Br J Cancer. 2017 Feb 14;116(4):415-423. doi: 10.1038/bjc.2016.428. Epub 2017 Jan 10.
The receptor tyrosine kinase AXL, activated by a complex interaction between its ligand growth arrest-specific protein 6 and phosphatidylserine, regulates various vital cellular processes, including proliferation, survival, motility, and immunologic response. Although not implicated as an oncogenic driver itself, AXL, a member of the TYRO3, AXL, and MERTK family of receptor tyrosine kinases, is overexpressed in several haematologic and solid malignancies, including acute myeloid leukaemia, non-small cell lung cancer, gastric and colorectal adenocarcinomas, and breast and prostate cancers. In the context of malignancy, evidence suggests that AXL overexpression drives wide-ranging processes, including epithelial to mesenchymal transition, tumour angiogenesis, resistance to chemotherapeutic and targeted agents, and decreased antitumor immune response. As a result, AXL is an attractive candidate not only as a prognostic biomarker in malignancy but also as a target for anticancer therapies. Several AXL inhibitors are currently in preclinical and clinical development. This article reviews the structure, regulation, and function of AXL; the role of AXL in the tumour microenvironment; the development of AXL as a therapeutic target; and areas of ongoing and future investigation.
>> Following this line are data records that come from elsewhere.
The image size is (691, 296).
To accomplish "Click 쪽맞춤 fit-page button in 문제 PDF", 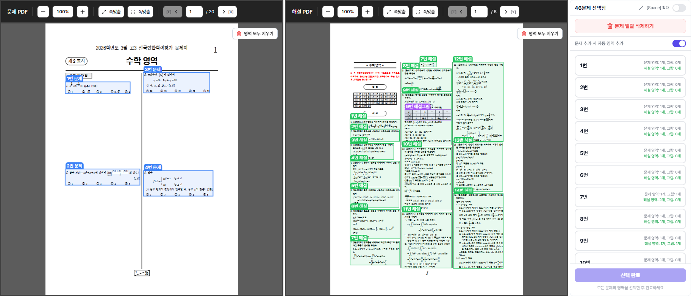I will tap(111, 12).
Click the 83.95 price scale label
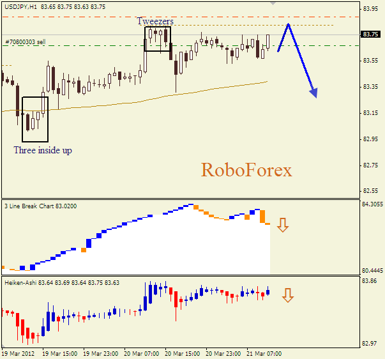Screen dimensions: 385x359 (370, 9)
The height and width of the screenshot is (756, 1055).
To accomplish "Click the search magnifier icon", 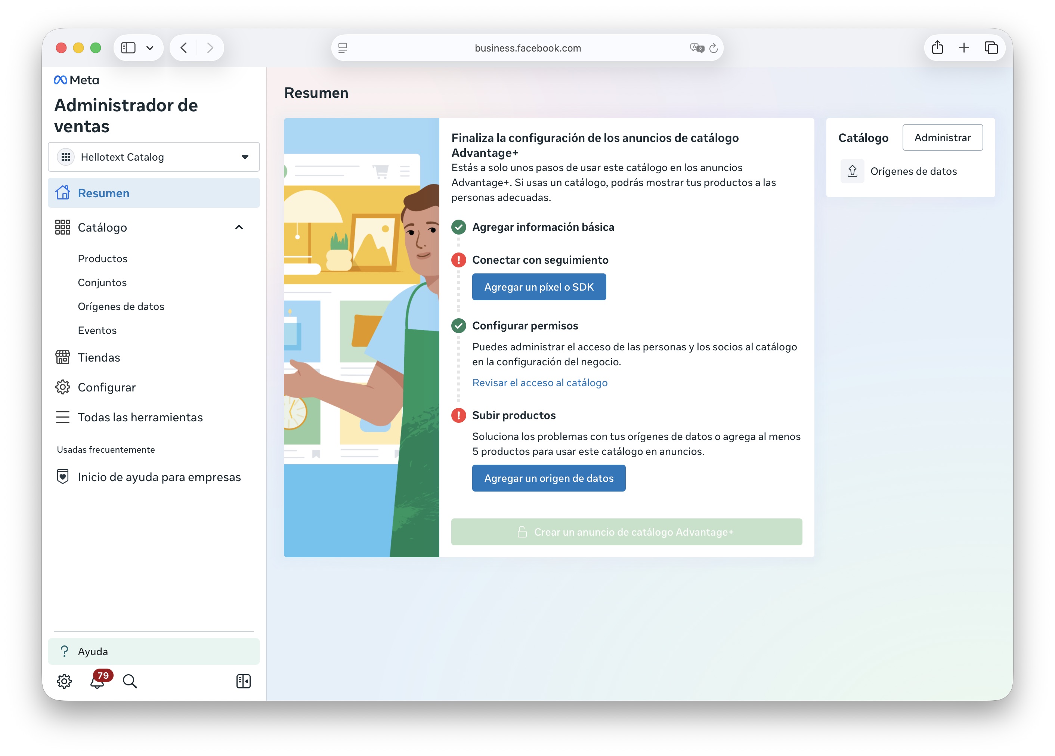I will click(x=130, y=682).
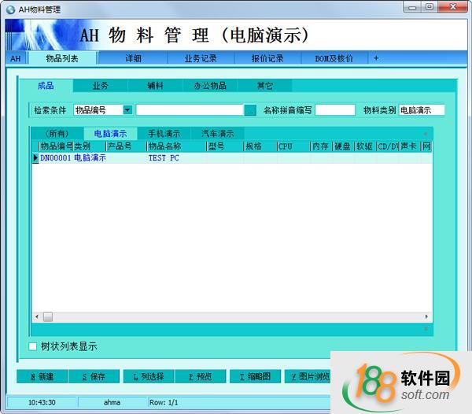
Task: Click the right arrow of horizontal scrollbar
Action: point(427,316)

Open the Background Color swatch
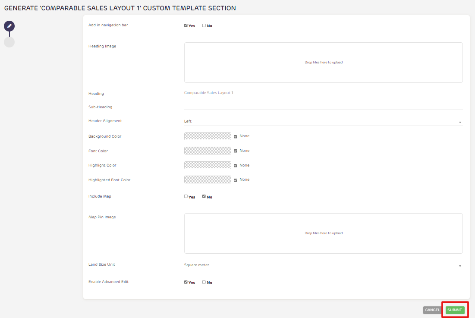tap(208, 136)
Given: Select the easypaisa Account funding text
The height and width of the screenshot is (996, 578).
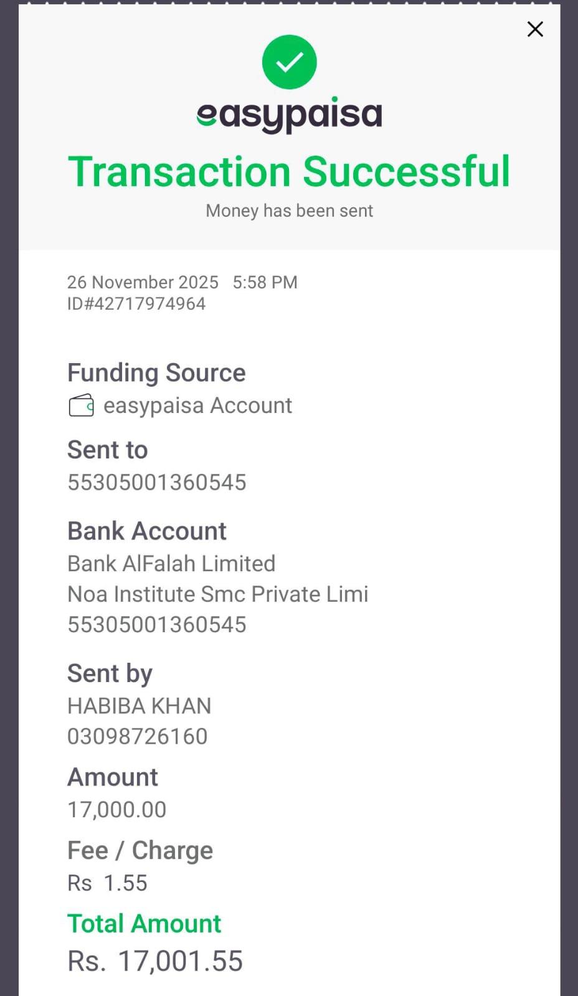Looking at the screenshot, I should [x=197, y=406].
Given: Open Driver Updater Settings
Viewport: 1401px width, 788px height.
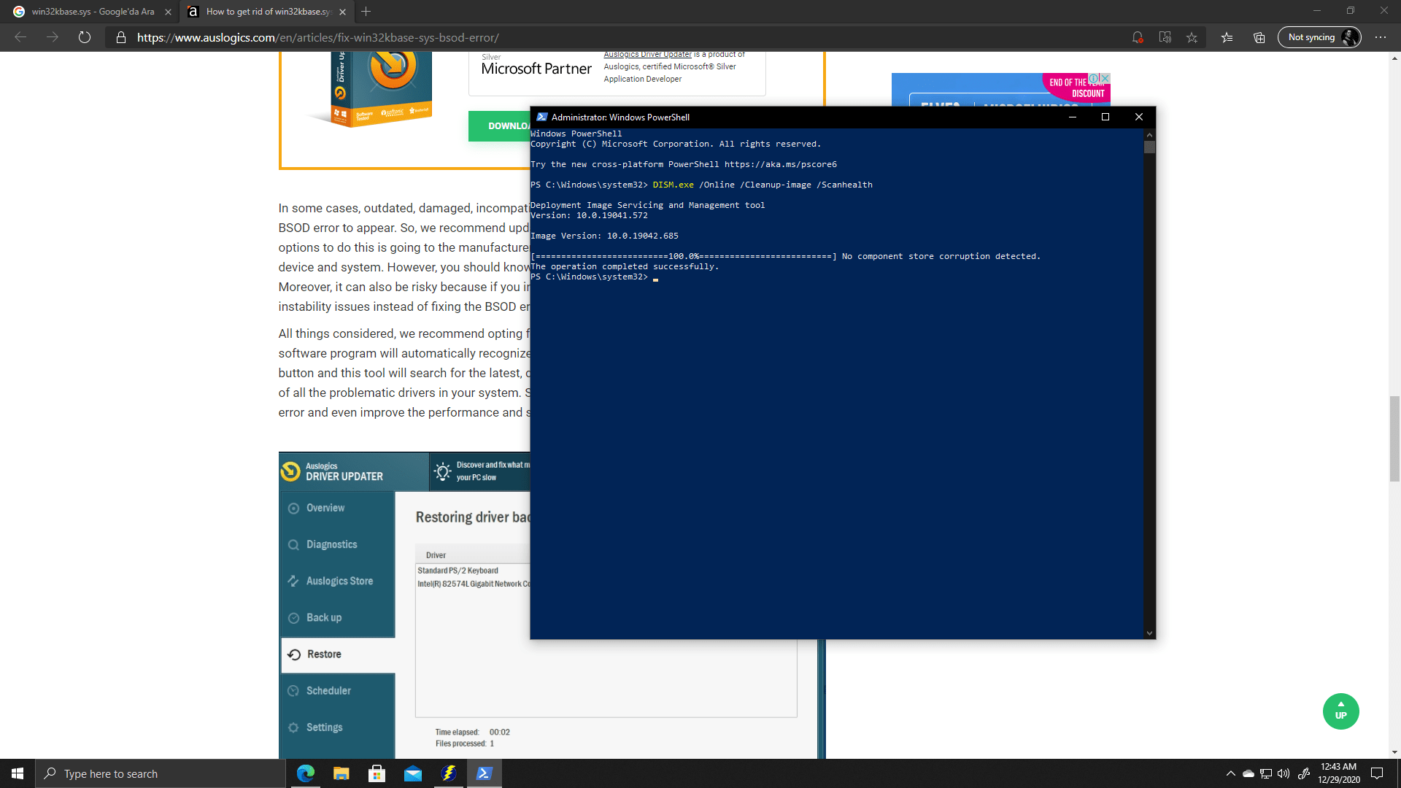Looking at the screenshot, I should pos(324,727).
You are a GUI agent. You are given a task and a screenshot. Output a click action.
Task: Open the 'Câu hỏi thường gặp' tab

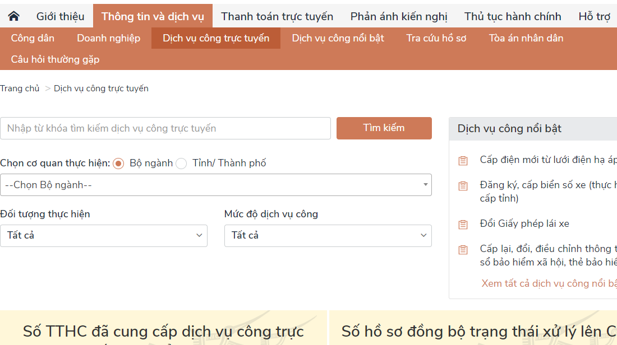(x=54, y=59)
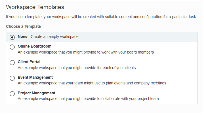Click the bold "None" label text

22,37
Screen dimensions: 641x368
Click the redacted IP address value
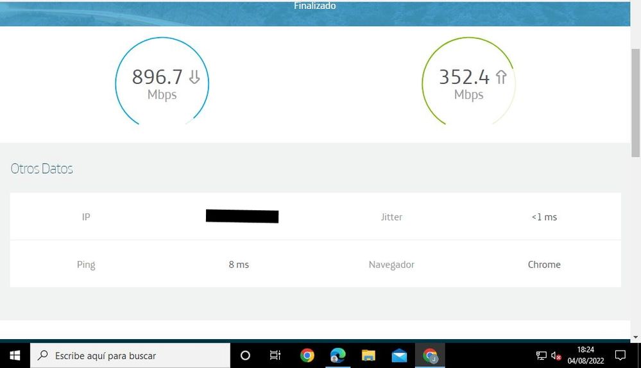coord(242,217)
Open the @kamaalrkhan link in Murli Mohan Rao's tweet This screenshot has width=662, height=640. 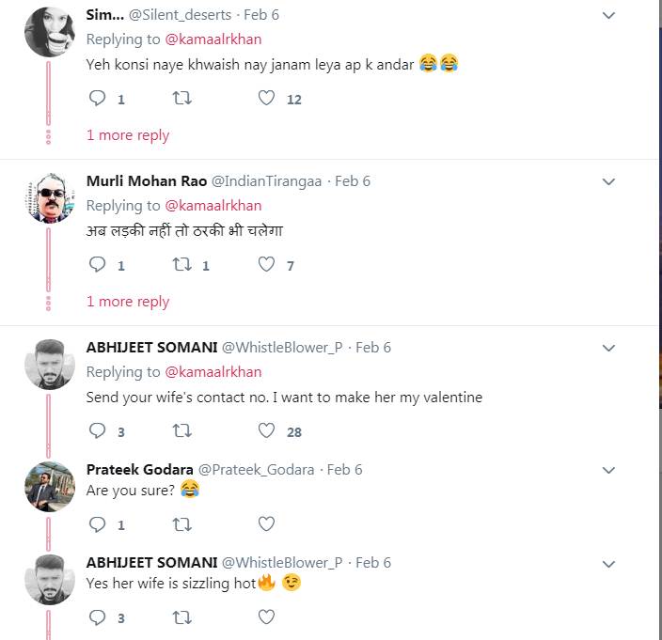pos(213,206)
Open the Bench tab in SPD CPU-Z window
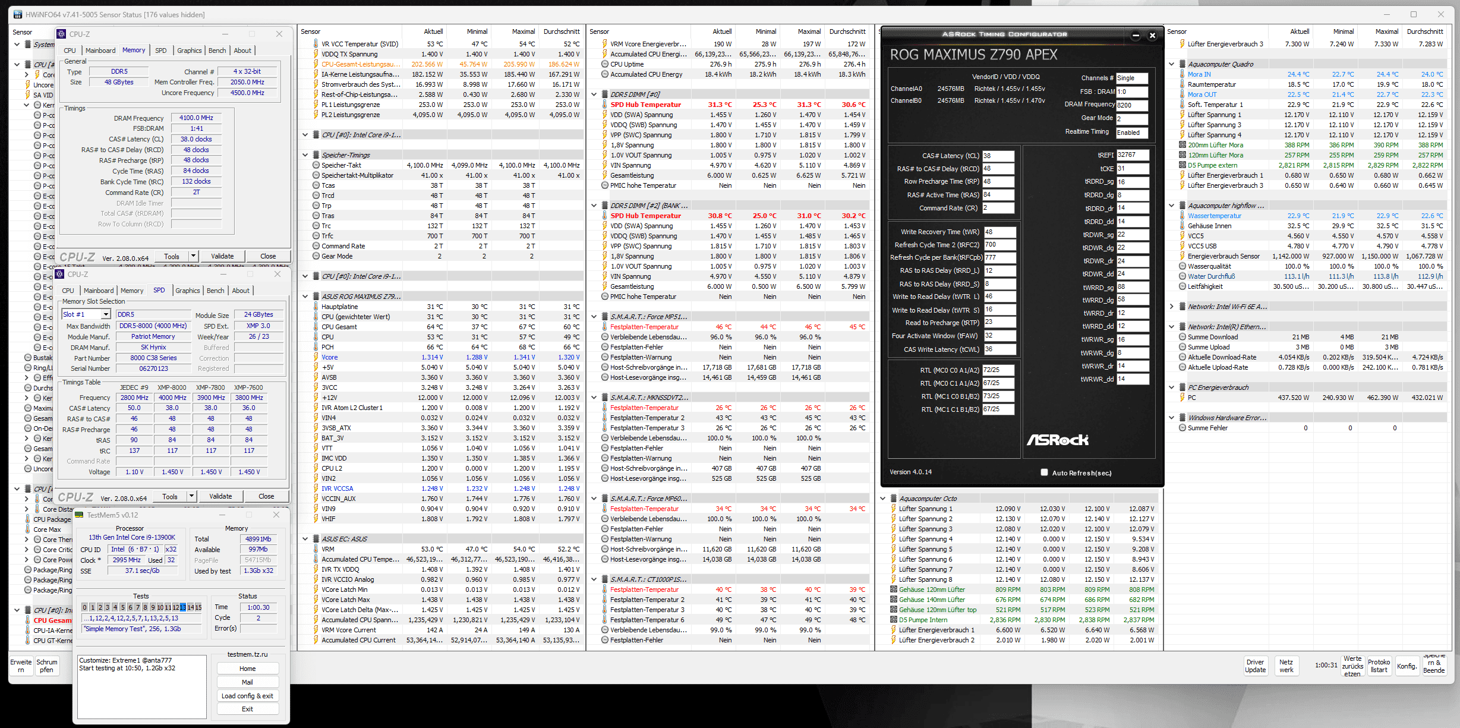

受体酪氨酸激酶AXL通过其配体生长停滞特异性蛋白6与磷脂酰丝氨酸之间的复杂相互作用而被激活,它调节多种重要的细胞过程,包括增殖、存活、迁移和免疫反应。虽然AXL本身并未被认为是致癌驱动因子,但它是受体酪氨酸激酶TYRO3、AXL和MERTK家族的成员,在包括急性髓系白血病、非小细胞肺癌、胃和结肠腺癌以及乳腺癌和前列腺癌在内的多种血液系统和实体恶性肿瘤中均有过表达。在恶性肿瘤的背景下,有证据表明AXL的过表达驱动了广泛的过程,包括上皮-间质转化、肿瘤血管生成、对化疗药物和靶向药物的耐药性以及抗肿瘤免疫反应的降低。因此,AXL不仅是恶性肿瘤中一个有吸引力的预后生物标志物,也是抗癌治疗的一个靶点。目前有几种AXL抑制剂正处于临床前和临床开发阶段。本文综述了AXL的结构、调节和功能;AXL在肿瘤微环境中的作用;AXL作为治疗靶点的开发;以及正在进行和未来研究的领域。